Wissen Sie, ich hatte wirklich Urlaub verdient. Nach anderthalb Jahren in meinem neuen Job war das meine erste Auszeit.
Die alte Dame war mir sofort sympathisch, als ich durch den Gang des Waggons lief und alle Abteile nach einem Sitzplatz in netter Gesellschaft absuchte. Es war ein altmodischer Waggon mit abgewetzten Sitzbezügen, und die alte Dame passte irgendwie dazu. Auf ihrem Kopf thronte ein beiges Hütchen. Ein Schleier hätte gut dazu gepasst. Ihre faltigen Hände hielten sich an einer schwarzen Handtasche mit goldenem Verschluss fest. Aufrecht saß sie mit Mantel in den Polstern.
Zum ersten Mal flog ich auf die kanarischen Inseln. Ruhe wollte ich, Sonne und Meer. Wider Erwarten fand ich Vergnügen daran, einfach nur am Strand zu liegen und nichts zu tun. Es war Nebensaison, und ich hatte ein stilles Plätzchen für mein Handtuch und meinen kleinen Sonnenschutz gefunden. Der dicke Schmöker lag auch am dritten Tag unberührt neben mir.

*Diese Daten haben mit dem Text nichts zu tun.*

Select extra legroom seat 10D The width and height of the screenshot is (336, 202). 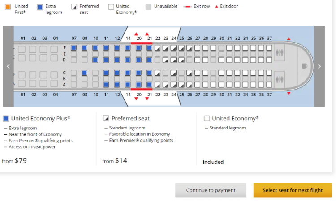click(x=95, y=60)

Ich musste wohl eingeschlummert sein, als mich eine dunkle, kräftige Stimme weckte:
„Sie sollten nicht in der Sonne schlafen, Seňorita. Sie brennt hier unerbittlich.“
In der Tat war die Sonne inzwischen gewandert und hatte ihren Zenit wohl erreicht. Mein Schutz nützte mir nichts mehr. Die Luft schien zu stehen, und die Hitze war beinahe unerträglich. Aber das interessierte mich in dem Moment überhaupt nicht. Ich wollte den Mann näher in Augenschein nehmen, der so um mein Wohl besorgt war.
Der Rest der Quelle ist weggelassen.